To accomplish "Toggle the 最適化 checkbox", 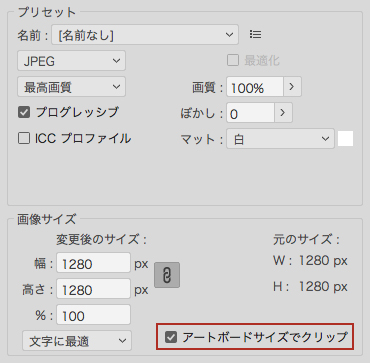I will (x=233, y=61).
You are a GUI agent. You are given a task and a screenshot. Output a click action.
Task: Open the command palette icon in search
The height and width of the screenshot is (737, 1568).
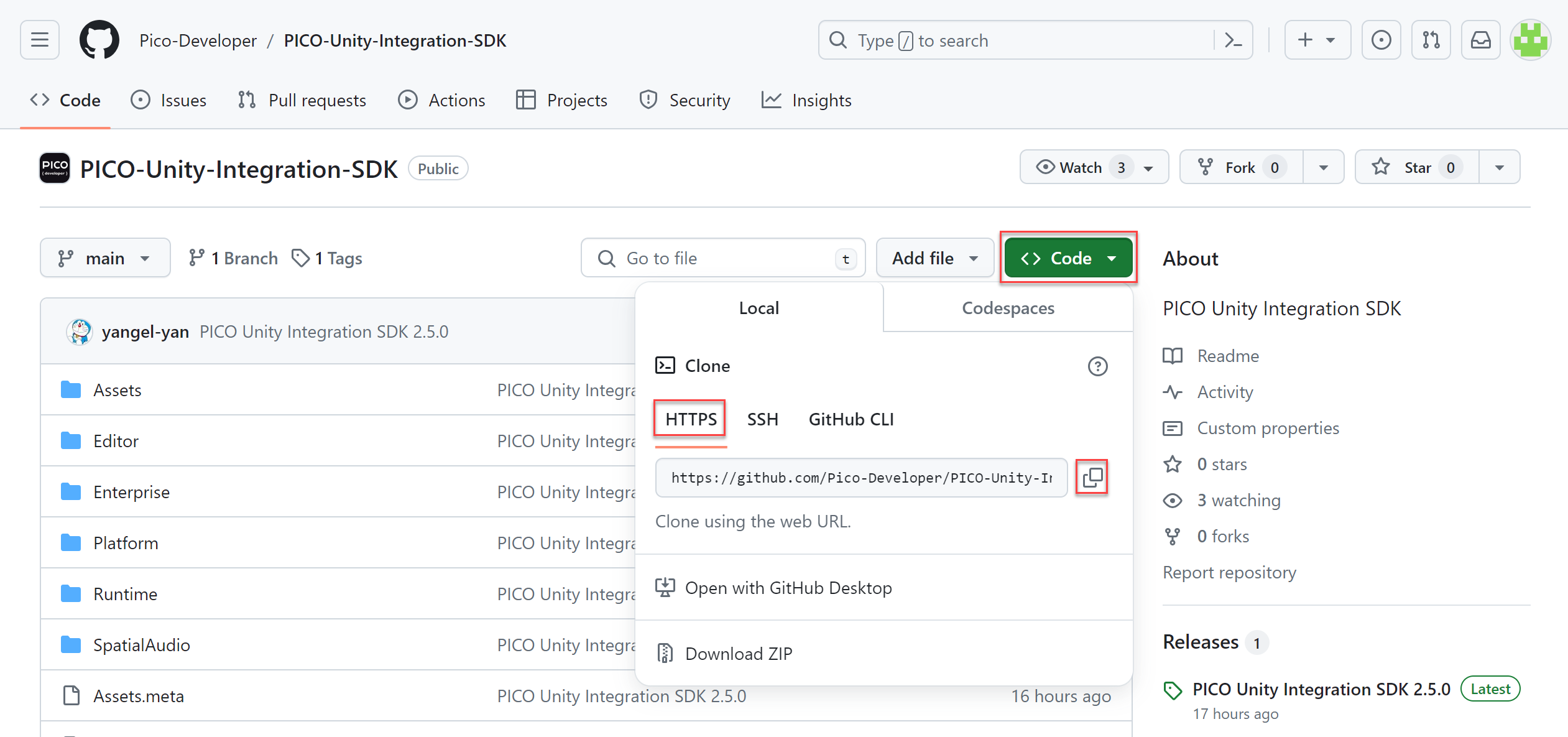pos(1233,40)
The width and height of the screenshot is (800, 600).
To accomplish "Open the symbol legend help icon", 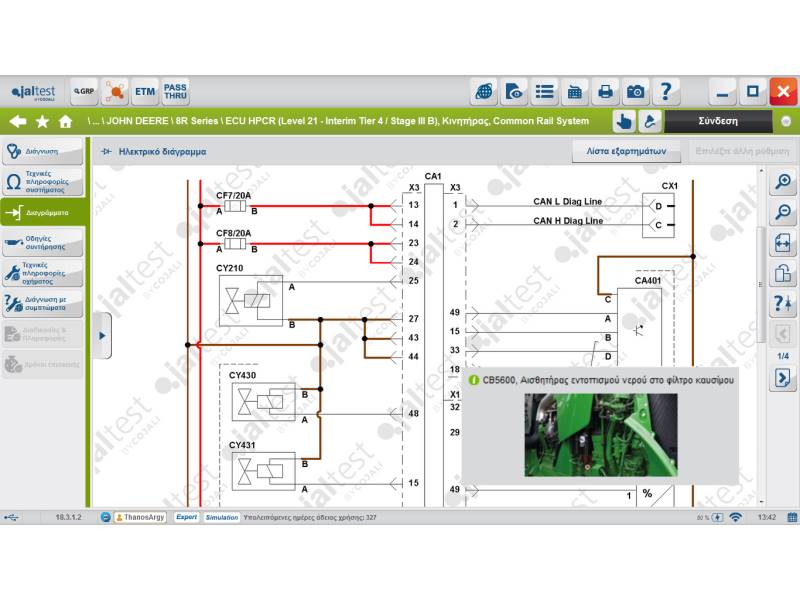I will (782, 304).
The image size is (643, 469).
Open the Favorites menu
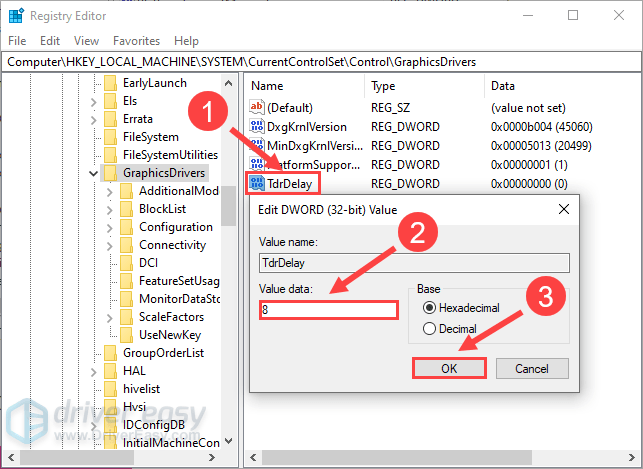pos(135,41)
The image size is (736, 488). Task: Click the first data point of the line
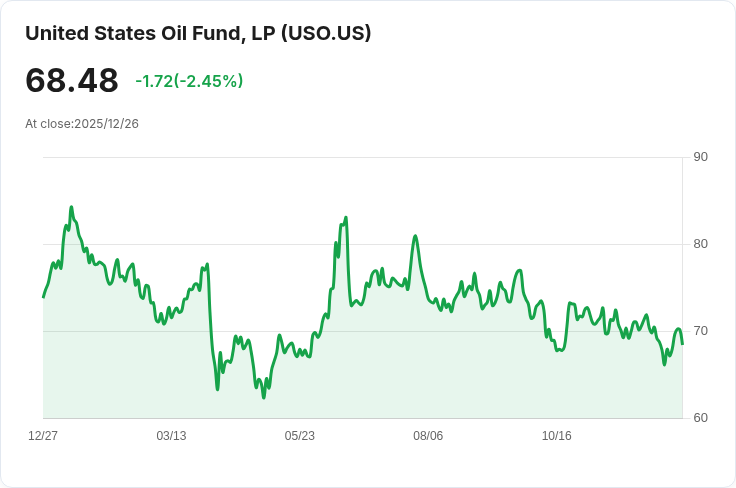[43, 297]
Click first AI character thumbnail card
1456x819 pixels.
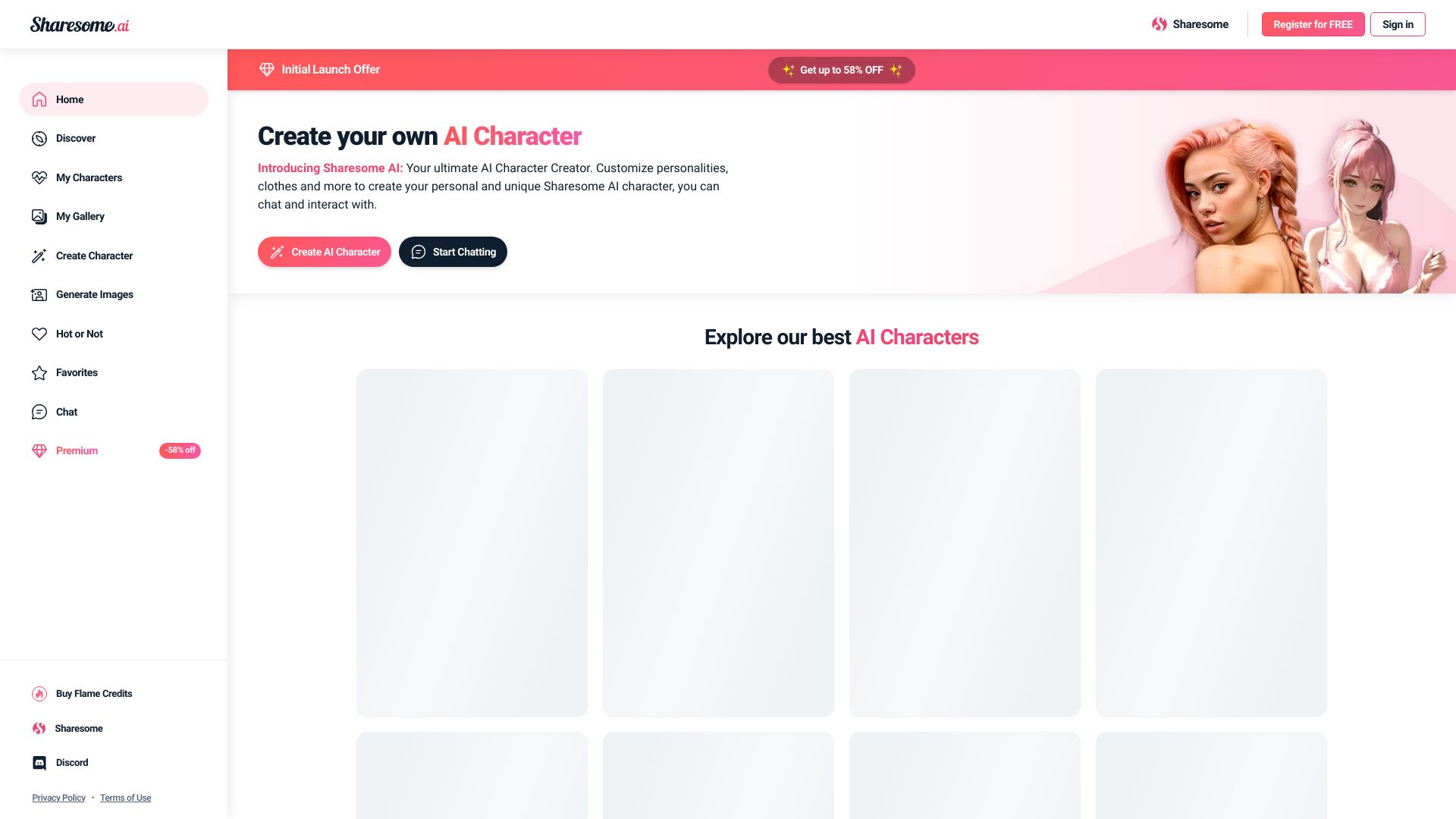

Task details: Turn the part of the records that opens with the line containing "Click first AI character thumbnail card" and runs through the end of the records into a numbered list, skipping blank lines. Leave the pictures out.

Task solution:
1. Click first AI character thumbnail card
2. 1456x819 pixels.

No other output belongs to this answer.